I love trying to coax you to pick out a restaurant
.

I love the way you groan whenever adult human beings start talking about comic books
.

The cover was scuffed, the pages were buckled with moisture, and Morse was uncommonly disappointed. No one would ever buy such a thing. He presumed the one who had allowed him to take it would come looking for it within a day or two. He decided to save it for him.

The next week, when the smaller one, the talker, came by to swap his books and slide Morse a few extra dollars, he made a show of considering his choices. “No, not the Lawrence,” he said. “And not the Ramirez. And definitely not the Railey. A man’s got to have
some
scruples. How about that one?” and he reached for the diary of miniature love letters.

Morse surprised himself with the force of his objection. “No! Not that one.”

“MP!” The smaller one shook his head. “I’m ashamed of you. A businessman never gets attached to his own merchandise. That’s the first rule of success: sure, fine, love the product, whatever—but love the
sale
more. I thought I taught you that.”

“Sure, fine, whatever.” Morse slipped the book into his coat. “Not that one.”

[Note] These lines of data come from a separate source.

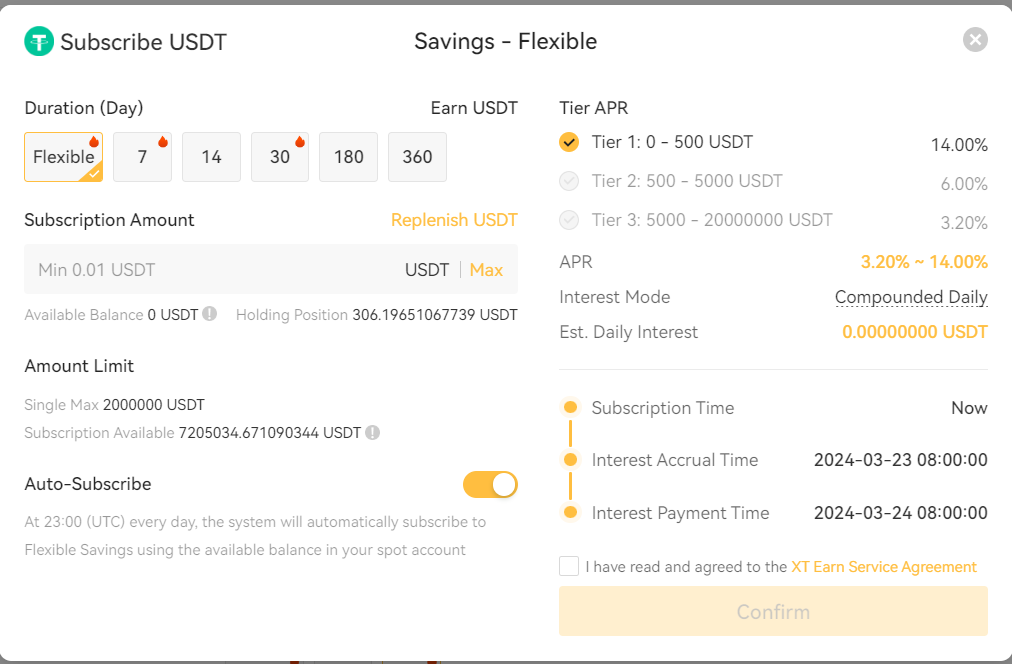Choose the 360 day duration
The image size is (1012, 664).
point(417,157)
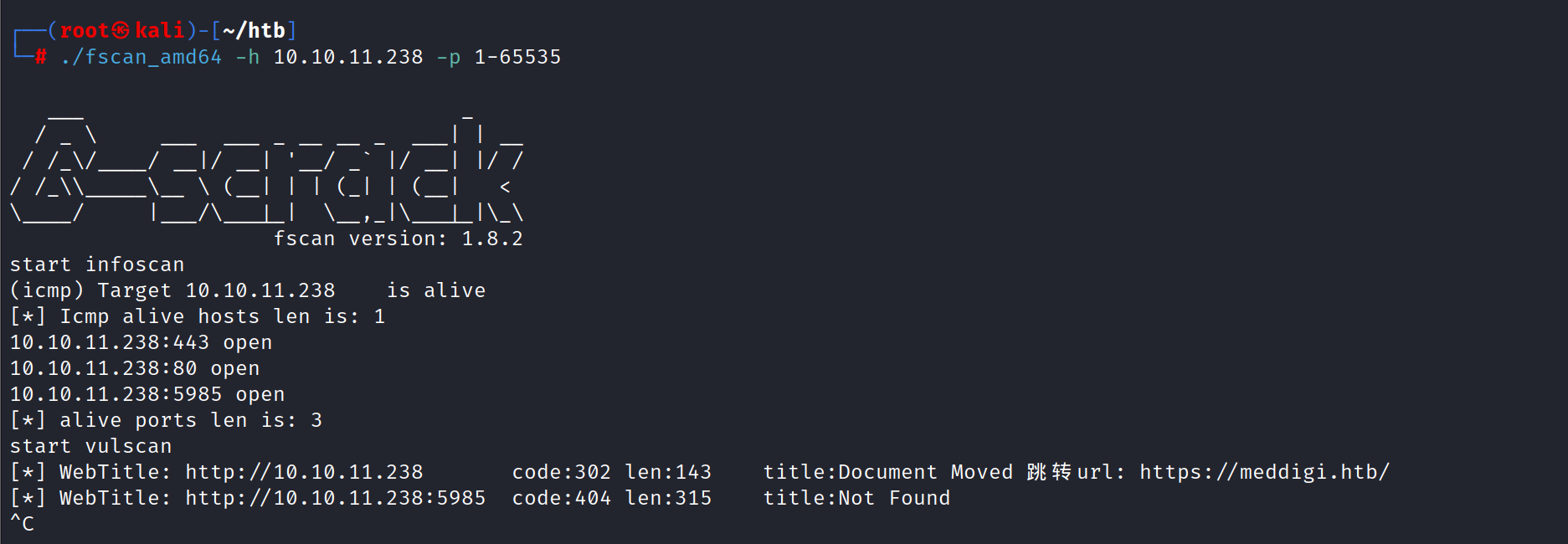Click the 10.10.11.238:5985 open line
Viewport: 1568px width, 544px height.
[147, 394]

The smaller one’s hand cuffed Morse’s shoulder. “Hey, I’m just screwing with you. Hell, give me the Railey. It doesn’t make any difference to me.”

That afternoon, when it began to sprinkle, Morse rolled a sheet of Visqueen over his books. The diary seemed to broadcast its message straight through the plastic,
I love you, I love you, I love you, I love you
, pulsing like a beacon. All around him people were braking their cars or ducking into buildings, zipping their jackets or opening their umbrellas. He fixed his mind on the pretty one standing under the awning of the jewelry store and
thought,
I love your green dress and your loneliness and your matching green shoes
. He turned to the one who was limping into the subway station and thought,
I love how you have a foot cramp and you keep saying “Stop it, stop it, stop it” to yourself
. He watched the one carrying the grape cluster of plastic bags and thought,
I love it that you’re walking down the sidewalk and now you’ve turned the corner and I can’t see you anymore because you’re gone
. He had expected it to be effortless, expected his love to ease right out of him, as gently and clearly as notes from a piano, but soon enough he realized it was impossible. It couldn’t be done, or at least he couldn’t do it. He did not love anyone, he only understood them, and who in this world would choose understanding over love?